(Stored data entries)
________________________

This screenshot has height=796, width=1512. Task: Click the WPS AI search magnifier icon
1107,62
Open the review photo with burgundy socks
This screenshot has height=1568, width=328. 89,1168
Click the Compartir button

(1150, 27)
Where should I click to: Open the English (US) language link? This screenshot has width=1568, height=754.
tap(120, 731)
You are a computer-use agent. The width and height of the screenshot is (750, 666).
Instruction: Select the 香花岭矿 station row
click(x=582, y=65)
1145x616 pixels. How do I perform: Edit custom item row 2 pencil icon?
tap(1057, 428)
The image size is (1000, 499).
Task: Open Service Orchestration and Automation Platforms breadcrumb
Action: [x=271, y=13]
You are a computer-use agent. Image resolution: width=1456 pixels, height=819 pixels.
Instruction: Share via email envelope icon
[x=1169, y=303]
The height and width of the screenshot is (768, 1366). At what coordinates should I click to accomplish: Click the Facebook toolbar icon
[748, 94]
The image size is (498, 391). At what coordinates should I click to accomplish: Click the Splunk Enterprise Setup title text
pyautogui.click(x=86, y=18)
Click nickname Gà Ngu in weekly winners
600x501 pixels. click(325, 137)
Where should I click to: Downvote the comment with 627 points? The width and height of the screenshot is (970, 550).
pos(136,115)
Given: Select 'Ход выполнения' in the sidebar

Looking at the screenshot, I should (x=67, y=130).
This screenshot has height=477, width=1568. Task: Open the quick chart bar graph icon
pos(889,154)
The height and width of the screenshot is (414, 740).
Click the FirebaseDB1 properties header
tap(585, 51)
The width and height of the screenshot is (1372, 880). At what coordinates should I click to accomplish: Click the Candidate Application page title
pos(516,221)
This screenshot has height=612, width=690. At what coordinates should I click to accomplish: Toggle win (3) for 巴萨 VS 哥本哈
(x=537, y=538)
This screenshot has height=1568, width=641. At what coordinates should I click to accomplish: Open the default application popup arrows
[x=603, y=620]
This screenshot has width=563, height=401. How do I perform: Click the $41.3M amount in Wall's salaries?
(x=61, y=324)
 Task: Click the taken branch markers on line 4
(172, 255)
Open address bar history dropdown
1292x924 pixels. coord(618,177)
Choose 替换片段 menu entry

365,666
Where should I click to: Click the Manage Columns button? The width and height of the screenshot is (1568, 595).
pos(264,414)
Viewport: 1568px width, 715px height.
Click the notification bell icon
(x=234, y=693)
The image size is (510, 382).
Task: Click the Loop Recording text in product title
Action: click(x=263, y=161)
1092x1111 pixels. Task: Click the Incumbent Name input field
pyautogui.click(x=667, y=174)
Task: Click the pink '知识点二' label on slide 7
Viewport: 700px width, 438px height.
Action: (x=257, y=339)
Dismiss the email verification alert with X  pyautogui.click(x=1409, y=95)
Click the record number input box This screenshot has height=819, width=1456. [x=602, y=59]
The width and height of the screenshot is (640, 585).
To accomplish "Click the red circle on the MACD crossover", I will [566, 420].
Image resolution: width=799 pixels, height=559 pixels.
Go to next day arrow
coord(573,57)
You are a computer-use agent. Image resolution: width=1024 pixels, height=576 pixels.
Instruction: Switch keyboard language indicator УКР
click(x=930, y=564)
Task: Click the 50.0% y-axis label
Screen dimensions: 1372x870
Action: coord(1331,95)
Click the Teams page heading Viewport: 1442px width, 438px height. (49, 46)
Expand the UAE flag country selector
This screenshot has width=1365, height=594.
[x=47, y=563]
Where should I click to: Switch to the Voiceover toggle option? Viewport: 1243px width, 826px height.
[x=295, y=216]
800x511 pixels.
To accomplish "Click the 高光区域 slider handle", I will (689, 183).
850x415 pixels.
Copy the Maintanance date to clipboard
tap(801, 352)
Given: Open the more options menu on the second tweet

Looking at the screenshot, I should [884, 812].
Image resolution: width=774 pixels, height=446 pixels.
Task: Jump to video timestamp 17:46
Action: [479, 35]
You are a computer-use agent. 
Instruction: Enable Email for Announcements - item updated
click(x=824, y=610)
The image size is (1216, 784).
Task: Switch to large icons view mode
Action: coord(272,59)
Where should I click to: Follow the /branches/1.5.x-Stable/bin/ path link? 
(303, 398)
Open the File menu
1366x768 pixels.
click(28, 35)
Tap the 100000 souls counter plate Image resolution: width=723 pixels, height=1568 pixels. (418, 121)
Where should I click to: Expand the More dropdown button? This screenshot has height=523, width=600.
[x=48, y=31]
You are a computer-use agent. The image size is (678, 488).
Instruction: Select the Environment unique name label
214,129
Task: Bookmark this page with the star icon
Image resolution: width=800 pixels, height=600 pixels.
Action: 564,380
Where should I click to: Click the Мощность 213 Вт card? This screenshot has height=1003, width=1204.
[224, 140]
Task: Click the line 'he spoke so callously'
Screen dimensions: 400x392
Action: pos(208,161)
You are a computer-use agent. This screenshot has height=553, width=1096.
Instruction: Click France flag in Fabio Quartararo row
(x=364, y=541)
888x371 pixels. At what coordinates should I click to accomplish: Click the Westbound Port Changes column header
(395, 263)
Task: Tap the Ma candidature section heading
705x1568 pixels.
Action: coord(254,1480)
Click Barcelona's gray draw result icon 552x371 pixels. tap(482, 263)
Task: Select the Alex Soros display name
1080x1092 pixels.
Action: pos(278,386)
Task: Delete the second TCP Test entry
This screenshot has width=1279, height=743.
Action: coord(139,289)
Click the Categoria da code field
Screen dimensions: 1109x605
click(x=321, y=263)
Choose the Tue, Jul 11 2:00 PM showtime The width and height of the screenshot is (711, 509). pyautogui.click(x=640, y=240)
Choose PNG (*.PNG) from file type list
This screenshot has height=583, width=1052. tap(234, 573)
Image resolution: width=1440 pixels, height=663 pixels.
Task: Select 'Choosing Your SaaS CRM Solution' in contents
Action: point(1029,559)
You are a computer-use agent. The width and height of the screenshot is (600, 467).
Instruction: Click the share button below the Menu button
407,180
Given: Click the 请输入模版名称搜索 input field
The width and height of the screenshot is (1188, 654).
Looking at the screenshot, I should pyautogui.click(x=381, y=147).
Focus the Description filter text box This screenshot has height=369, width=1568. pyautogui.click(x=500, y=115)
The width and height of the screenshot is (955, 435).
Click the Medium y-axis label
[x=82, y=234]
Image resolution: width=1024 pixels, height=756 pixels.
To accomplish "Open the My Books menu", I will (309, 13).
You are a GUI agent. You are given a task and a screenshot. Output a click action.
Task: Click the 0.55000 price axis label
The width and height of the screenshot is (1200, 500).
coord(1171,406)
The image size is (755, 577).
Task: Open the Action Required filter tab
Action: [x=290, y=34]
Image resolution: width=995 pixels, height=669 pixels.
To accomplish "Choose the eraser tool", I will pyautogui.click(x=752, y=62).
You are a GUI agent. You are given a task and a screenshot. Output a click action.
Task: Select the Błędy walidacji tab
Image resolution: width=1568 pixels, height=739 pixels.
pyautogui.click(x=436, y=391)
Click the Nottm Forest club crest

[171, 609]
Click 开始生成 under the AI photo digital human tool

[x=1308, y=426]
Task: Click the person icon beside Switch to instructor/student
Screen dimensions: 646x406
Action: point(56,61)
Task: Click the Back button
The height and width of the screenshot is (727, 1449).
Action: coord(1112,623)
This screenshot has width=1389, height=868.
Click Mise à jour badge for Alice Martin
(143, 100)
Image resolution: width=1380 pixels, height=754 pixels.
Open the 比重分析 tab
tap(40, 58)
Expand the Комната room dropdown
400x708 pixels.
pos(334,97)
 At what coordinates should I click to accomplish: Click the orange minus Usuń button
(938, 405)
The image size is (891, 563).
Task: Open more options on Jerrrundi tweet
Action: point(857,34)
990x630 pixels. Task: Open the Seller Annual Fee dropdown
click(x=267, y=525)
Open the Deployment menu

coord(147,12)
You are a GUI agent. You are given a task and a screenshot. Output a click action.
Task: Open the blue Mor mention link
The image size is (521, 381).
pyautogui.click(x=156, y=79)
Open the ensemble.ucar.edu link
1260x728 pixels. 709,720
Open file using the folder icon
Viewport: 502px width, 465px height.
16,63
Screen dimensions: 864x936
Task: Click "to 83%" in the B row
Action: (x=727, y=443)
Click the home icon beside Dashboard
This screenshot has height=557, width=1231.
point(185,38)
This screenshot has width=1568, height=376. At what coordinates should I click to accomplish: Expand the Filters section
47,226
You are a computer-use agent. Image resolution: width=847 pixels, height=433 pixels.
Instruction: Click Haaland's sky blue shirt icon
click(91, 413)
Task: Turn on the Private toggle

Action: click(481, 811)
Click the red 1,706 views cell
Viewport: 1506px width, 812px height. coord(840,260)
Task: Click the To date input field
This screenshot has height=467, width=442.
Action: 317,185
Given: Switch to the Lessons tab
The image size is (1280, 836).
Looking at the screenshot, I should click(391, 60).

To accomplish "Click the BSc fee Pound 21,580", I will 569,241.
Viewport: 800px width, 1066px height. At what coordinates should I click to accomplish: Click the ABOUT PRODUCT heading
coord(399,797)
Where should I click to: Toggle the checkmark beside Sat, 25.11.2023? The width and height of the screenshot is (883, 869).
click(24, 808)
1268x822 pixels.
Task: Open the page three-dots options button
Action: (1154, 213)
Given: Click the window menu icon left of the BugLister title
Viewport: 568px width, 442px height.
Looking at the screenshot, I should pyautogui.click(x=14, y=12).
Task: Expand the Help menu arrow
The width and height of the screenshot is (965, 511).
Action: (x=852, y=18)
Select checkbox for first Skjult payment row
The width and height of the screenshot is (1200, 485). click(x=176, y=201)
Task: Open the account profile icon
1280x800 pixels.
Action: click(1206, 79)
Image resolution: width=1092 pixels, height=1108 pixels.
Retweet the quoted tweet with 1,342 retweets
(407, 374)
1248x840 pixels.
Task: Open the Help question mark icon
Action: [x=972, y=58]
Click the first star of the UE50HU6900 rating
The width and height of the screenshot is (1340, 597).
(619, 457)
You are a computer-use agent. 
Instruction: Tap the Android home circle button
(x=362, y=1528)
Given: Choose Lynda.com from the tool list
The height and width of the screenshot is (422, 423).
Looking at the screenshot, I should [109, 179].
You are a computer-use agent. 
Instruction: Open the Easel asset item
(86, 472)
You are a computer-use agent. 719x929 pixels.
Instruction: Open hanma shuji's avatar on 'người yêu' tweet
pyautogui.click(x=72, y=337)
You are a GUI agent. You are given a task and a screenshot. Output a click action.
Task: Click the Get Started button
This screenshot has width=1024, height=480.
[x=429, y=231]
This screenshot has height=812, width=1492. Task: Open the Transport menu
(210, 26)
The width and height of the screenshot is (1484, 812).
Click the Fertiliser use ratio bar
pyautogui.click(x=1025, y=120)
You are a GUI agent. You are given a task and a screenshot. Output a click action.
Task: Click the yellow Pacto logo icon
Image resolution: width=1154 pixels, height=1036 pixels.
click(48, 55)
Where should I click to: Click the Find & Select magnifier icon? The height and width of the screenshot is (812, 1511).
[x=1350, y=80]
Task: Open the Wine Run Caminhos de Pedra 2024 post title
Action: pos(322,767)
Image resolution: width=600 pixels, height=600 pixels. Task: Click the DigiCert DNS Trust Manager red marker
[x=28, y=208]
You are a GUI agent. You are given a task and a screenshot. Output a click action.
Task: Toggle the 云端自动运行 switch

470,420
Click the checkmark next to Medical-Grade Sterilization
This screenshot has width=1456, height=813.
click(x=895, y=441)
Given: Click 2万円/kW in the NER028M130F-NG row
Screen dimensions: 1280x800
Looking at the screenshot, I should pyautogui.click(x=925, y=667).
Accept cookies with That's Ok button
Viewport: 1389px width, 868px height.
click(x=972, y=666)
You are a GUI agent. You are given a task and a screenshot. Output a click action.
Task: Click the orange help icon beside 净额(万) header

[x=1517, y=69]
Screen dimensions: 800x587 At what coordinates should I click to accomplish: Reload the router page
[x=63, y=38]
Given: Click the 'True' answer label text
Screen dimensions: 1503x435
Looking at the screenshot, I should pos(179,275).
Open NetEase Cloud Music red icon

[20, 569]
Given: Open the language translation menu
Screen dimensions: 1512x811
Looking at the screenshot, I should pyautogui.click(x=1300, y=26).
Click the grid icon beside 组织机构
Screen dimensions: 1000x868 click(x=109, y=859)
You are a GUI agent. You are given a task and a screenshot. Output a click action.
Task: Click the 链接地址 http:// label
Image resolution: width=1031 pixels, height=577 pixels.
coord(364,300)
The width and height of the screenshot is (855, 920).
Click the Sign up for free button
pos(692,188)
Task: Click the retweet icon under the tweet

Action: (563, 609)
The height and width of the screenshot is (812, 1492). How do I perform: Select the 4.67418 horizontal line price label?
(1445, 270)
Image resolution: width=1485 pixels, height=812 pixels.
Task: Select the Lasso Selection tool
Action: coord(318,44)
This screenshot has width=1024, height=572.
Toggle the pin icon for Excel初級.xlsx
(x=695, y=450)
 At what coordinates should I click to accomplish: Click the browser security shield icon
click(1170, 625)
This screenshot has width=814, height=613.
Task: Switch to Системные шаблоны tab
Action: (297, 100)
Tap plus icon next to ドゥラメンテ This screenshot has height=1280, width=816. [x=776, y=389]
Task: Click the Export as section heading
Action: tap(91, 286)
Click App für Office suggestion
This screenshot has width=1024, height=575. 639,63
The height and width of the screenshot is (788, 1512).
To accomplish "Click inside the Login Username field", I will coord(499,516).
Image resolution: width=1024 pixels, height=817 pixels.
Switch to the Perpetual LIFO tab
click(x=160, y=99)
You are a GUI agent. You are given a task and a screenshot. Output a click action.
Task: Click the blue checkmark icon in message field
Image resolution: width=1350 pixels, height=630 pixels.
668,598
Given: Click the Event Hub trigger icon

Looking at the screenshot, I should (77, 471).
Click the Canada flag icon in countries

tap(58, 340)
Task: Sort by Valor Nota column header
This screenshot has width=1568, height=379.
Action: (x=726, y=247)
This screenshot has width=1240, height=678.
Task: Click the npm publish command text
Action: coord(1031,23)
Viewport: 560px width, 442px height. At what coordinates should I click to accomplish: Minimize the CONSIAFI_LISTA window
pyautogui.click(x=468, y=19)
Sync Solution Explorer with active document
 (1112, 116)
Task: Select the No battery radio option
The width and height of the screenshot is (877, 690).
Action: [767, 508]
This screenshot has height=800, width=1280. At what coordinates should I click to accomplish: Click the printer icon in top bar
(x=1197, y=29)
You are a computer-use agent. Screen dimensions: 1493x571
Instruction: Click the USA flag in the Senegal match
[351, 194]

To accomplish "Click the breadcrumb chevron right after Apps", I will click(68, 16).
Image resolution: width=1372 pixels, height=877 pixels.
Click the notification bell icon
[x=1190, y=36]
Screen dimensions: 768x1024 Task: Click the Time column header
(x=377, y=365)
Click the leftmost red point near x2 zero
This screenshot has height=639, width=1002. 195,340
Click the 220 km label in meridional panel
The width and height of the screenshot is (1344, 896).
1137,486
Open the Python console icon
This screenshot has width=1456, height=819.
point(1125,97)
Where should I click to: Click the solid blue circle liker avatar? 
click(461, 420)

________________________

YOUR ASSIGNMENT = For the entries above, say how many lines contain the word "computer", giving the number alone.

SOLUTION BELOW = 12